I’m not proud of any of this, and I hate to see it in myself, but I especially don’t like the reactions I get from other people who know me when I am not feeling stressed. So what do I do about it? The first step for me is always recognizing what is happening. This is not as simple as it sounds. It usually takes me a while to add up all the pieces and notice that the sum total is stress. Then I have to take the time to find out which things are my biggest stressors in the moment. This is also not so easy because the big stressors sometimes change or disguise themselves as something else. The other difficult part about this is finding the time to do this well. Did I mention that I don’t have any time because I’m too busy and too stressed out?!

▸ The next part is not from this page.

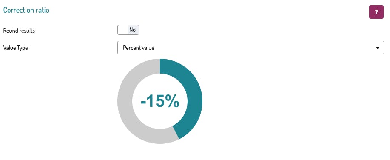
Task: Click the 'No' label on Round results switch
Action: [x=132, y=30]
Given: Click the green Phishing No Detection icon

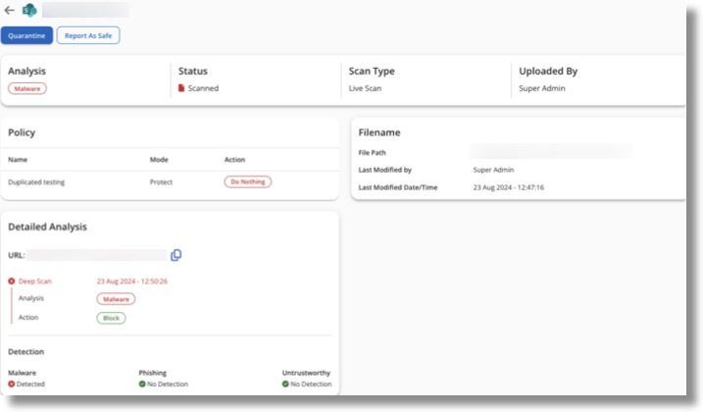Looking at the screenshot, I should [x=142, y=385].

After identification, I look at what I can change. Then I look at it again. When I’m feeling stressed, I don’t make my best decisions, or I don’t make them for the best reasons. I do what is easy or fast or seems to give me instant gratification or relief, which is not always the best decision. I also have a hard time recognizing what I really can or cannot change. I have a hard time dropping a commitment that I’ve made, but I can if it’s causing so much trouble in my life. I also know that sometimes I can only change my reaction to the situation. And maybe that’s enough to get some relief so I can drop more expectations.

After all of that, my final step is to go back and reconnect with the people I have affected in my stressed-out state. I let them know that I’m available again, all of me. And I reconnect with myself and what is important to me because I’ve lost some of that or changed it along the way. Enough about me – if you’re also feeling stressed as we move into graduation and cookout and playing in the park season, you’re not alone. Check in with yourself about your stress level, and get the support you need to change what you can change.